Outre son travail de multiplication des semences, de tests qualité, d’empaquetage et de vente à des clients comme Oxfam-Magasins du monde ou Semailles , Bingenheimer Saatgut réalise un travail de plaidoyer au niveau européen avec des acteurs tels que Kokopelli. Un des enjeux est de faire accepter par la Commission Européenne la part des semences bio qui ne correspondent pas aux critères « DHS ». En effet dans la nature il est rare que des variétés de plantes soient homogènes et stables comme l’impose cette norme. Par ailleurs, Bingenheimer Saatgut et Kokopelli bataillent aux côtés d’autres organisations pour la reconnaissance des semences  libres de droits.

Conclusion

À l’opposé du caractère « open source » des semences bio vendues chez Oxfam, les semenciers industriels ont un intérêt économique à empêcher les agriculteurs et les agricultrices de reproduire leurs semences, pour qu’ils soient obligés d’en racheter. Dans le système paysan, tout est fait pour favoriser la circulation en réseau et pour que les paysan.ne.s se réapproprient le savoir-faire des semences et du vivant. Par ailleurs, les techniques de sélection des semences en laboratoire d’une part et dans les conditions de production environnementale d’autre part, confèrent au modèle paysan une plus grande capacité d’adaptation au milieu sans l’apport d’intrants chimiques et assurent ainsi une meilleure valorisation de la biodiversité.

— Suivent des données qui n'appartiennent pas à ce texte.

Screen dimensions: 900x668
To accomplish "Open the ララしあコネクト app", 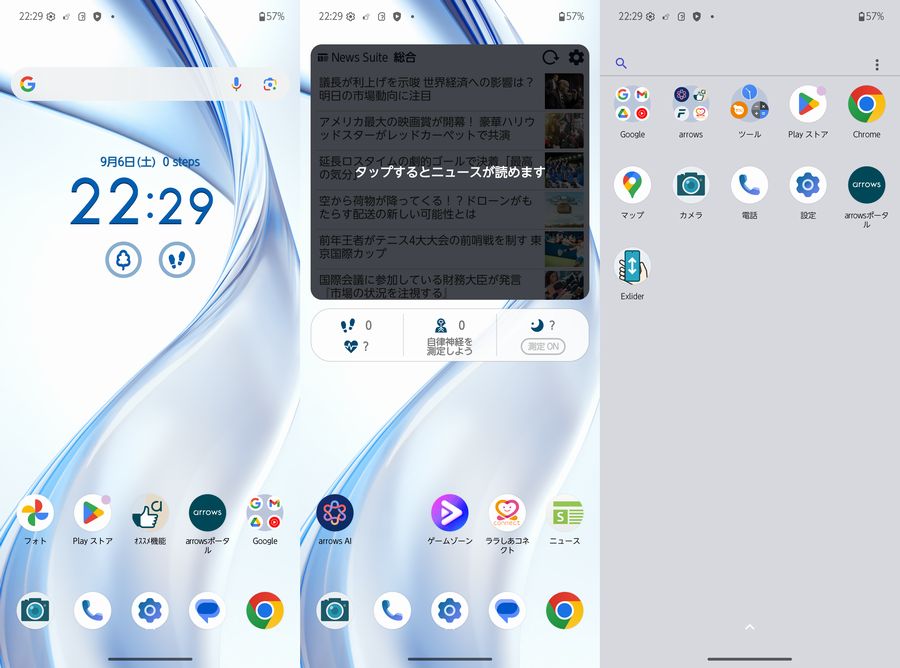I will click(x=507, y=513).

La défense de cette biodiversité et celle des droits paysans, des paysannes et des autres personnes travaillant dans les zones rurales, sont des enjeux primordiaux qui passent notamment par un retour à l’accès aux semences de qualité et adaptées au terroir naturel et culturel des régions dans lesquelles elles sont plantées. Comme souvent dans les chantiers que mènent Oxfam-Magasins du monde et ses partenaires, la solution passe à la fois par un travail de plaidoyer aux différents niveaux de pouvoir et par l’expérimentation et le soutien d’alternatives citoyennes innovantes, respectueuses des populations et de leur environnement.